**Work instructions:** Go through the entries below and report how many lines contain the string "Research". Nothing but the number is wanted.

══ Data for the task ══

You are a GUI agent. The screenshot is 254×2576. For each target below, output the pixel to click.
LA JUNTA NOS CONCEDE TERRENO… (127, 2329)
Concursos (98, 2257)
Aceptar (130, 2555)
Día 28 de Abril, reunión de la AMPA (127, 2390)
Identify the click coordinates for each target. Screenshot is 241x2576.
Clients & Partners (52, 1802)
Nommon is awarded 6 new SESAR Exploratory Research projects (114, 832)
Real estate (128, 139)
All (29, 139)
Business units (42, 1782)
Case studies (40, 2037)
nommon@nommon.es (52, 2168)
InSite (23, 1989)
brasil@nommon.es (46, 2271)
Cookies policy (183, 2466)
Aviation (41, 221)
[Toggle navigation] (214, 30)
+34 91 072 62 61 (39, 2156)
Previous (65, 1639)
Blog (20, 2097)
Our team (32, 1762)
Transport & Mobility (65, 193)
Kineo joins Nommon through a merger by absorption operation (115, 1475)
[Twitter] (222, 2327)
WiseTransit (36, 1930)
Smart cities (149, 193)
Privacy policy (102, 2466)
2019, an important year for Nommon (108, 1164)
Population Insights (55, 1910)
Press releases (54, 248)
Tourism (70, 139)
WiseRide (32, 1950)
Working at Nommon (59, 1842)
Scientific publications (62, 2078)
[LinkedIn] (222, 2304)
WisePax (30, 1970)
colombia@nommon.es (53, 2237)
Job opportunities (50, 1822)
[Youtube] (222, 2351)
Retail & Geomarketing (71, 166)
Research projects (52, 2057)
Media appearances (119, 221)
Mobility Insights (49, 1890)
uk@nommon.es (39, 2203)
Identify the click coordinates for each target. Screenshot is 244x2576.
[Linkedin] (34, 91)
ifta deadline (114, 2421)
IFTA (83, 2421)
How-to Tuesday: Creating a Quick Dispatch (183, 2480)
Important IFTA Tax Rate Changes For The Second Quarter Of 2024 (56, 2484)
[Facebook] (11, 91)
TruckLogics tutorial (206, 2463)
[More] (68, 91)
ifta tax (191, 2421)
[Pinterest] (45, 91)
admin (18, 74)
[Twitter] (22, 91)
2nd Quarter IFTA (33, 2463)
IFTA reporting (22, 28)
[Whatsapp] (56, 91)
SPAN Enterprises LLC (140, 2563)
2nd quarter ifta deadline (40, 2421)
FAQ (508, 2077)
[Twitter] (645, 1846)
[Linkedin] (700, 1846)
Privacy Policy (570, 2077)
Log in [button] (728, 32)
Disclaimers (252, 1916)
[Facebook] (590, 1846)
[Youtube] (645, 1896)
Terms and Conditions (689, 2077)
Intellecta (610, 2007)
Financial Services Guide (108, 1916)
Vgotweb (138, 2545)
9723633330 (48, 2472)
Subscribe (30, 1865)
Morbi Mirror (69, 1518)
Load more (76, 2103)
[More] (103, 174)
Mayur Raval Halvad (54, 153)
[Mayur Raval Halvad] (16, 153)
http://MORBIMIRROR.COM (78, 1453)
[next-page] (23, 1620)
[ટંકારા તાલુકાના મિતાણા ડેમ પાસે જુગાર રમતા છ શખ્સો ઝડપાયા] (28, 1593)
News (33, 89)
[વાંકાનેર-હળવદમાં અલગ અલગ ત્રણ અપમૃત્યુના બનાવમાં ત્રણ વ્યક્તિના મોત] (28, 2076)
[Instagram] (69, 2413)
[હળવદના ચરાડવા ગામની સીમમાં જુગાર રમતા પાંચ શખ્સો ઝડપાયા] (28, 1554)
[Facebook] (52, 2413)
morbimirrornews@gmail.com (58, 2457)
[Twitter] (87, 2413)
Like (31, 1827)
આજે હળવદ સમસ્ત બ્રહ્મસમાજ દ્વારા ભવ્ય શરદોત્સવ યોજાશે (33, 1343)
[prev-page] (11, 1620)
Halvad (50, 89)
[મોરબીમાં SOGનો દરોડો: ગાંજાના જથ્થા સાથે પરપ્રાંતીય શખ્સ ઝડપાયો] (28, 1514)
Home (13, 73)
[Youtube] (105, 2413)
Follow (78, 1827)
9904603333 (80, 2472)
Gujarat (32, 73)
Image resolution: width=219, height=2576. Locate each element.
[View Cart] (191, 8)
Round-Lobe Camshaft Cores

═══

**Exercise output:** 2